6. Entonces, recapitulando, en este evento se transgredieron los postulados del debido proceso por la ausencia de un análisis específico durante los alegatos de cierre tratándose del delito de fabricación, tráfico, porte o tenencia de armas de fuego o municiones, omisión que replicó el juzgador de primera instancia y, de contera, es manifiesto que el Tribunal no tenía competencia para entrar a examinar este injusto por la inexistencia de decisión sobre el particular, aunado a la falta de reproche puntual de los apelantes en cuanto a este aspecto.

De otro lado, no puede asumirse que el ad quem corrigió con su providencia la falencia, ya que al hacerlo pretermitió, como se vio, la controversia propia a este asunto en concreto y de paso la garantía a la doble instancia y al derecho de defensa, porque al margen de que en la acusación se hiciese mención del porte de armas de fuego de uso personal sin el debido salvoconducto no aparece que se haya discutido en el juicio esta última arista del tipo penal, se recalca, y no podría entrar la Corte a corroborarlo, precisamente, porque no hubo debate frente al mismo, petición alguna por parte de la Fiscalía, ni tampoco sentencia de primer grado, de tal modo que era necesario, insoslayable, que el a quo se pronunciara cumplida en debida forma aquella fase en uno u otro sentido con relación a este ilícito para así dar cabida al interés jurídico de quien resultase perjudicado con su determinación, en pos de la interposición del recurso de apelación y, dado el caso, de la casación.

7. Por consiguiente, procede decretar la nulidad parcial del trámite en lo que tiene que ver con el delito en cuestión con la correspondiente ruptura de la unidad procesal, a partir de los alegatos de conclusión, con el objeto de que la Fiscalía acate el artículo 443 de la Ley 906 de 2004, en cuanto al deber que le asiste de “expon[er] oralmente los argumentos relativos al análisis de la prueba, tipificando de manera circunstanciada la conducta por la cual ha presentado la acusación” y para que los demás intervinientes y la defensa, si a bien lo tienen, en los términos del mismo precepto, se manifiesten sobre el particular. Además para que se adopten las determinaciones pertinentes en lo concerniente al arma incautada, puesto que en las diligencias nada se dijo al respecto.

Con relación a lo anterior, vale la pena destacar que para el Fiscal es ineludible agotar los actos de postulación propios a su cargo y que dentro de la perspectiva del modelo procesal contemplado en la Ley 906 de 2004, en la fase del juicio, van desde la presentación de la teoría del caso (artículo 371) hasta el alegato de cierre, actuaciones que no le son facultativas (como lo son para su contraparte y los demás intervinientes) sino imperativas, lo cual encuentra explicación en que en su condición de titular de la acción penal es el llamado a plasmar las aristas de interés en las que se desenvuelve su pretensión punitiva, permitiendo así el ejercicio del derecho de defensa y contradicción, entre otras garantías integrantes del debido proceso.
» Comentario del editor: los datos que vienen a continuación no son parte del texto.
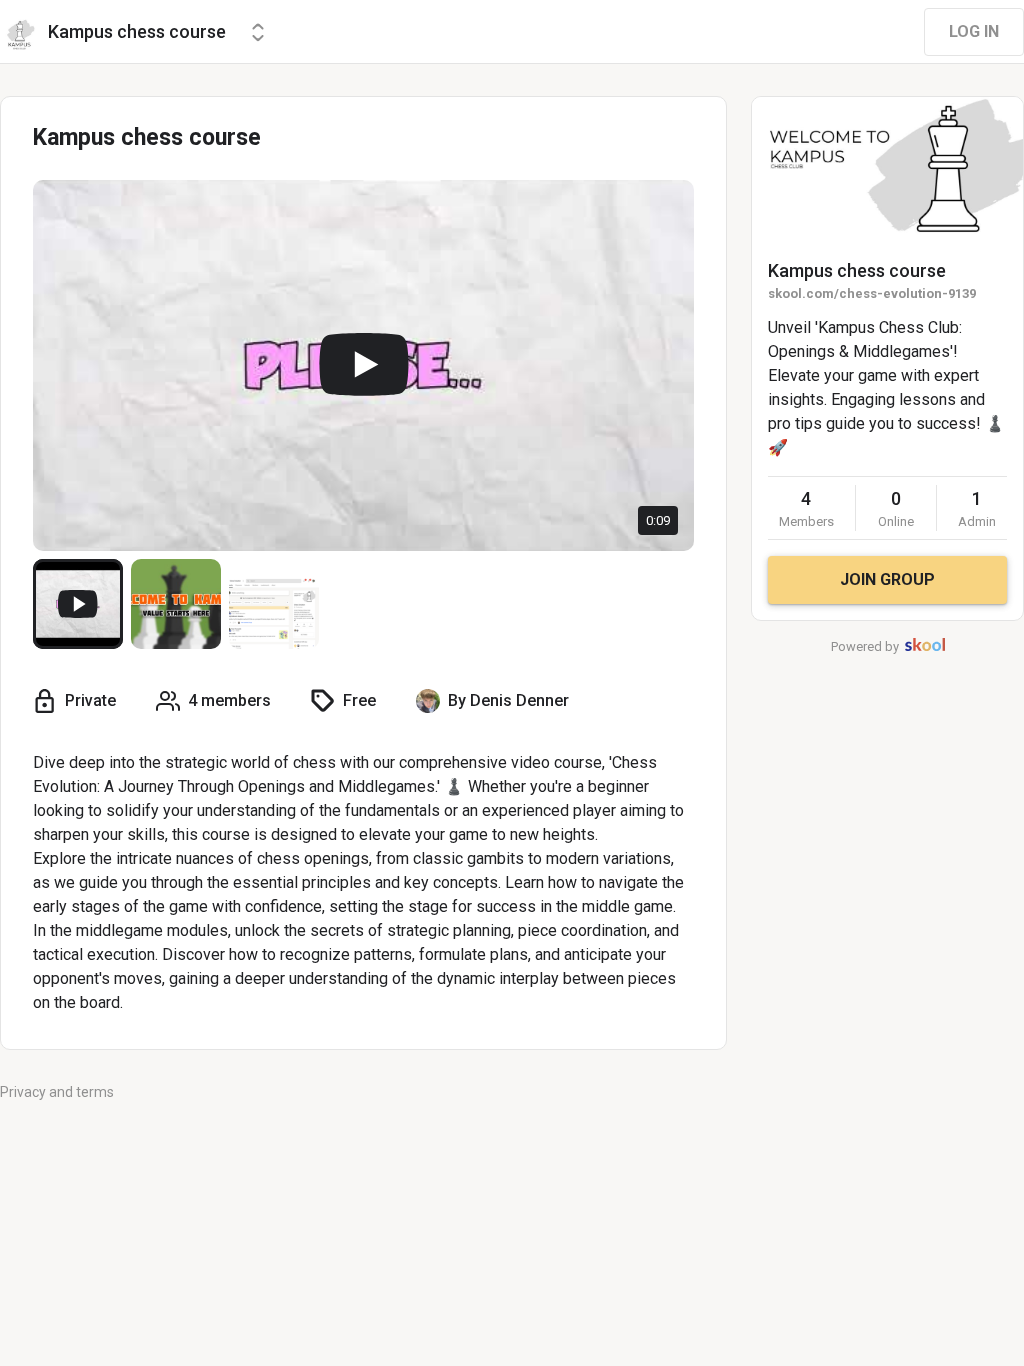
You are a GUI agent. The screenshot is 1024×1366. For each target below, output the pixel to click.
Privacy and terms (57, 1092)
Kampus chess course (857, 270)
Es decir, su intervención en aquellos momentos es indispensable porque marca la pauta en la que se dará la controversia propia a la dialéctica del trámite en donde se discute la posible imposición de una sanción privativa de la libertad, por lo que es necesario que explicite cuál es su posición frente al particular para por decirlo de alguna manera, permitir que se trabe la litis y en esa secuencia se legitima no solo el ius puniendi del Estado, sino además otras variables concebidas a la hora de desplegar esa prerrogativa, verbi gratia, el derecho que tiene la defensa a gozar del “último turno de intervención argumentativa” (artículo 443 ibídem).

Así las cosas, se casará la sentencia, parcialmente y, de oficio, en aras de hacer efectivo el derecho material y las garantías fundamentales (artículo 180 de la Ley 906 de 2004). Ello conlleva a que deba ser excluida la pena de prisión impuesta a I. C. C. por el delito de fabricación, tráfico, porte o tenencia de armas de fuego o municiones.

De este modo, toda vez que el ad quem aumentó la sanción dosificada para el secuestro extorsivo por razón del concurso de conductas punibles en un quantum de veinticuatro (24) meses(16), ese guarismo será descontado quedando la pena en definitiva en cuatrocientos (400) meses de prisión.

Cabe anotar que el Tribunal, al acudir a los extremos punitivos aplicables para este injusto, se remitió al artículo 169 del Código Penal pasando por alto que desde la formulación de imputación, hasta el alegato de clausura, la Fiscalía irrogó las causales de agravación consagradas en el artículo 170 de la misma obra en sus numerales 1º y 6º(17), las cuales incrementan la punibilidad sin perjuicio de la causal de agravación genérica del artículo 58, numeral 10, ibídem, también endilgada y que a la postre fue la única considerada por esa corporación, la que no expuso en su providencia las razones por que prescindió de aquellas. No obstante, tal aspecto no será objeto de variación conforme la prohibición de reformatio in pejus, atendiendo que el procesado funge en esta sede como apelante único.

Sin embargo, esa limitación no es óbice para destacar que tratándose de los mecanismos sustitutivos de la pena privativa de la libertad, el juzgador de segundo grado no hizo ningún pronunciamiento. En consecuencia, el fallo será complementado en el sentido de precisar que por el factor objetivo contemplado en los artículos 38 y 63 de la codificación en cita y la prohibición del artículo 199 de la Ley 1098 de 2006, son improcedentes la concesión de la suspensión condicional de la ejecución de la pena y la prisión domiciliaria.

De otra parte y según lo avizorado en su momento, al fijarse la pena accesoria de inhabilitación para el ejercicio de derechos y funciones públicas en el lapso de la principal de prisión se desconoció el principio de legalidad en el entendido que para su imposición se pretermitió el máximo previsto para esta sanción y que lo es, al tenor del artículo 51 del Código Penal, veinte (20) años, o sea, doscientos cuarenta (240) meses.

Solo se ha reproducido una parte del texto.